The solution is to square the difference in the knot points, so the model becomes
\[ Y_i = \beta_0 + \beta_1 X_i + \beta_2 X_i^2 + \sum_{k=1}^d {(x_i - \xi_k)_+}^2 \gamma_k + \epsilon{i} \]
splineTerms <- sapply(knots, function(knot) (x > knot) * (x - knot)^2) # (x - knot)^2
xMat <- cbind(1, x, x^2, splineTerms) # x^2
yhat <- predict(lm(y ~ xMat - 1))
plot(x, y, frame = FALSE, pch = 21, bg = "lightblue", cex = 2)
lines(x, yhat, col = "red", lwd = 2)
Better.
Detecting Sound Harmonics
How to detect sound harmonics in a number of data points representing sound?
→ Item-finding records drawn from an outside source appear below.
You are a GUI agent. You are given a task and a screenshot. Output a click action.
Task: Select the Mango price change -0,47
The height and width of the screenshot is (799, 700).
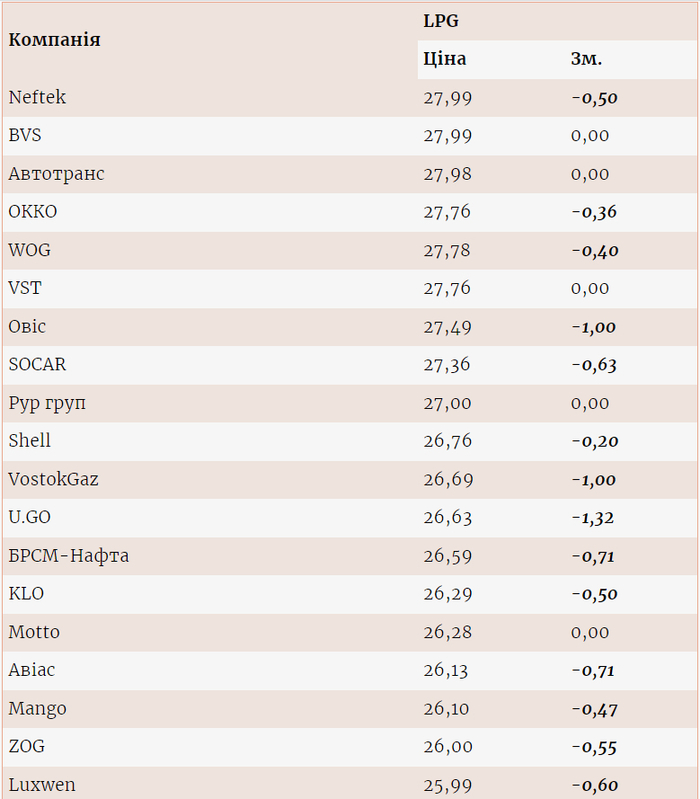(x=594, y=709)
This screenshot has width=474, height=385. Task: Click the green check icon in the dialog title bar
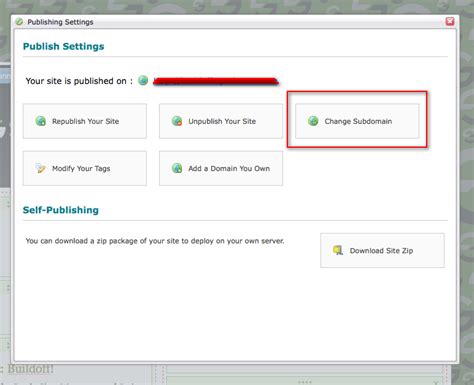coord(19,22)
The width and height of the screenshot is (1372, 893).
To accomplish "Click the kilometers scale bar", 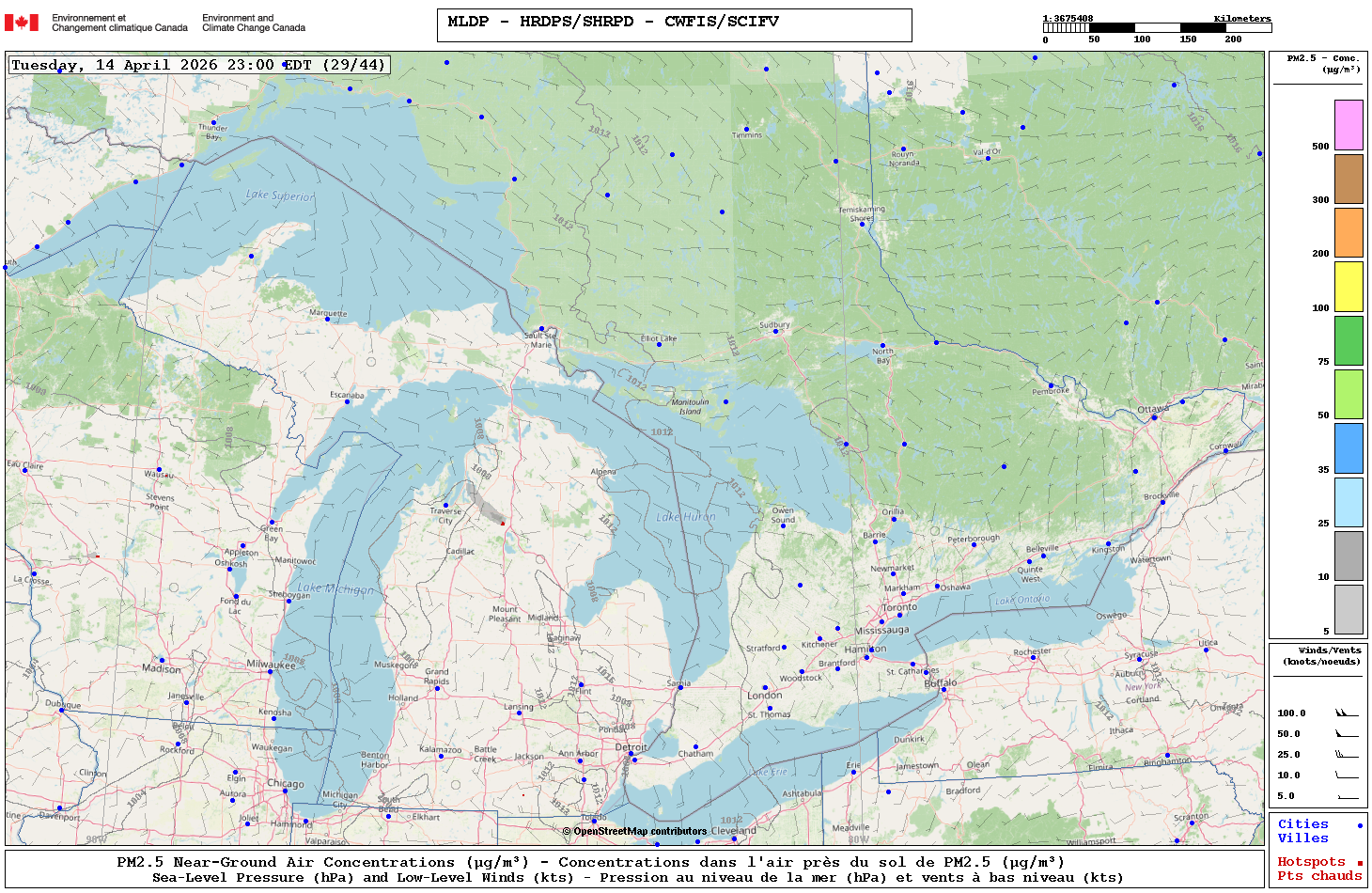I will coord(1157,28).
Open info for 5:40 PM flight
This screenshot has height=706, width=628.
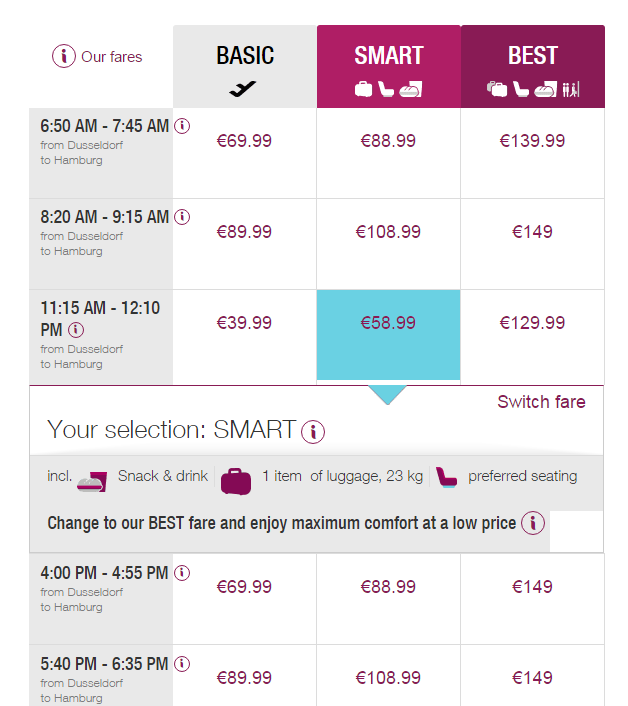pos(182,664)
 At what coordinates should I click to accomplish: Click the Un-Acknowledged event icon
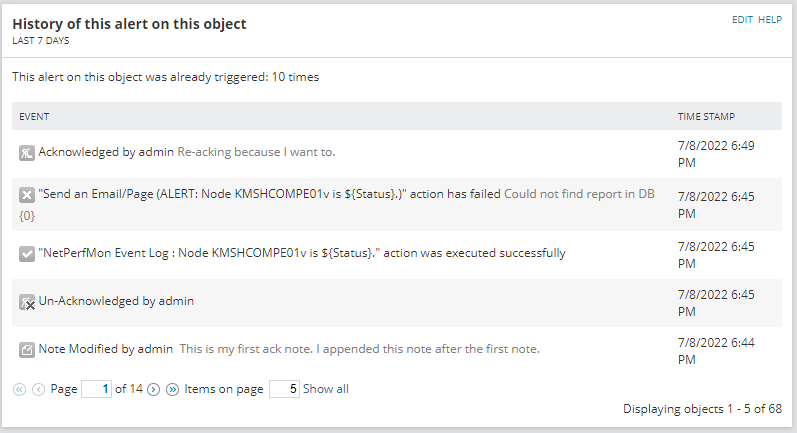click(x=27, y=301)
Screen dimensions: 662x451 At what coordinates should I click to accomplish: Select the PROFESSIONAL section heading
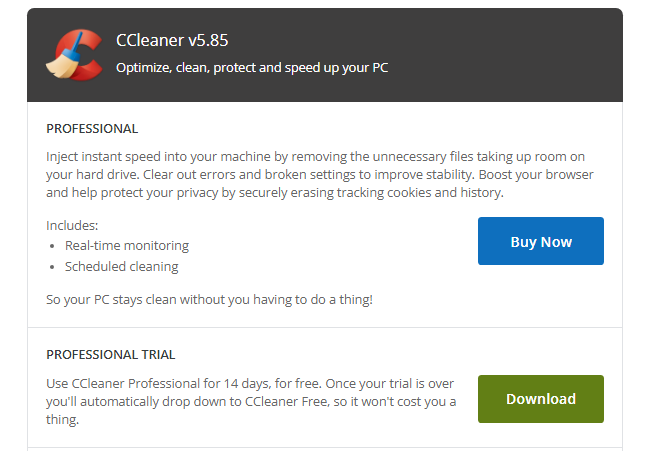point(92,129)
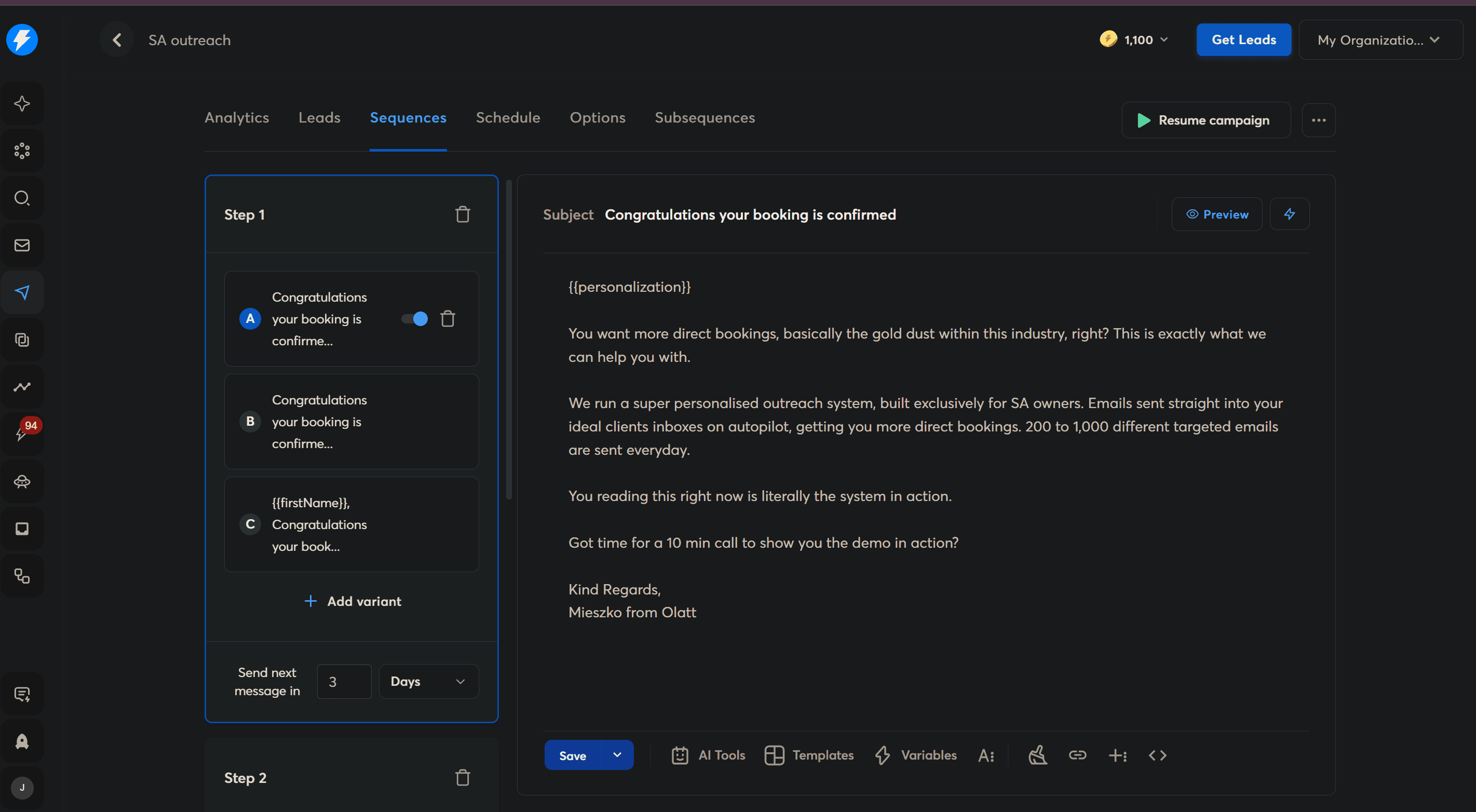Open the Campaigns paper-plane sidebar icon
This screenshot has width=1476, height=812.
tap(22, 292)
First generating notes and chords:
##Chord finder, playing the white keys on a piano from octave c4 - c5
notes4 <- c(261.63, 293.66, 329.63, 349.23, 392.00, 440.00, 493.88, 523.25)
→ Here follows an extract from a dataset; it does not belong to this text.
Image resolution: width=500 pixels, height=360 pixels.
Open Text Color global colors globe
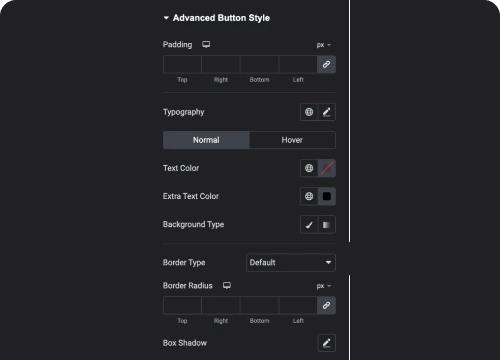(x=309, y=168)
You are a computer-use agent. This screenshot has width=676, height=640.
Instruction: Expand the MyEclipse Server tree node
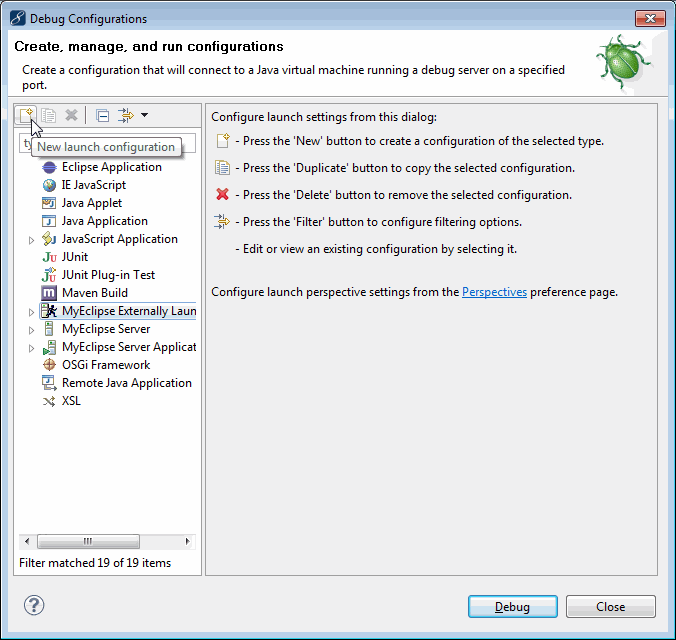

t <- seq(0, 2, by = .001); n <- length(t)
# enconded chords
c4 <- sin(2 * pi * notes4[1] * t);
e4 <- sin(2 * pi * notes4[3] * t);
g4 <- sin(2 * pi * notes4[5] * t)
chord <- c4 + e4 + g4 + rnorm(n, 0, 0.3)Let’s generate a linear fit with an outcome chord and sound x as the regressor.
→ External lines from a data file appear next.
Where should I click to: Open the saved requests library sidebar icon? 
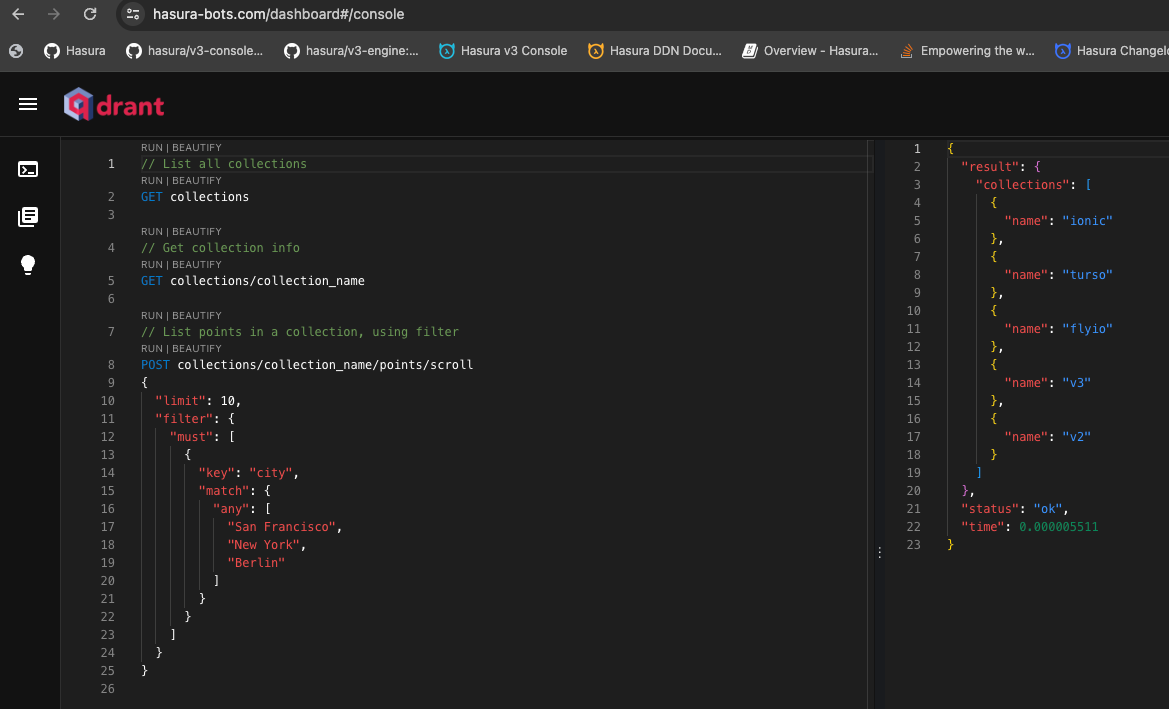tap(28, 216)
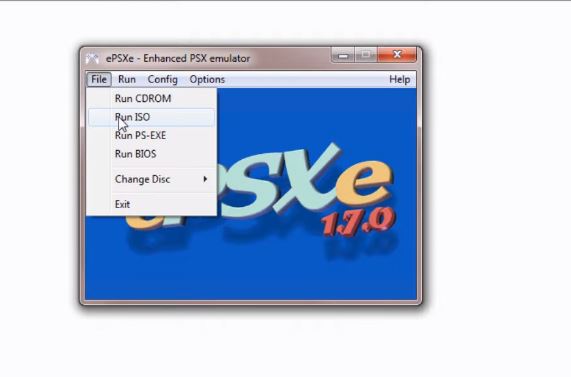The height and width of the screenshot is (377, 571).
Task: Open the Options menu
Action: [207, 79]
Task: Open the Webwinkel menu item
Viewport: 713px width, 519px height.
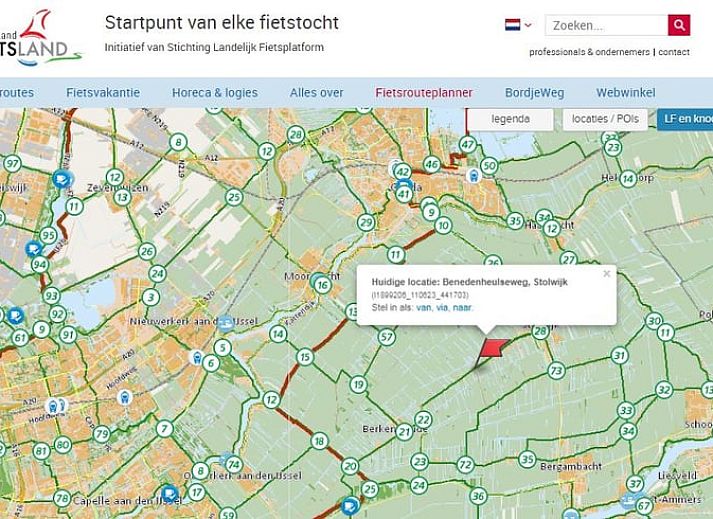Action: point(626,93)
x <- sapply(notes4, function(freq) sin(2 * pi * freq * t))
fit <- lm(chord ~ x - 1)Now plotting, just the
plot(c(0, 9), c(0, 1.5), xlab = "Note", ylab = "Coef^2", axes = FALSE, frame = TRUE, type = "n")
axis(2)
axis(1, at = 1 : 8, labels = c("c4", "d4", "e4", "f4", "g4", "a4", "b4", "c5"))
for (i in 1 : 8)
abline(v = i, lwd = 3, col = grey(.8))
# x is the note, y os coef(fit)^2
lines(c(0, 1 : 8, 9), c(0, coef(fit)^2, 0), type = "l", lwd = 3, col = "red")
We can see c4, e4 and g4 are detected as the encoded chords:
Now, how do we really do that: using a fast fourier transform.
a <- fft(chord);
plot(Re(a)^2, type = "l")
The frequency is the representation of c4, e4 and g4 originally encoded.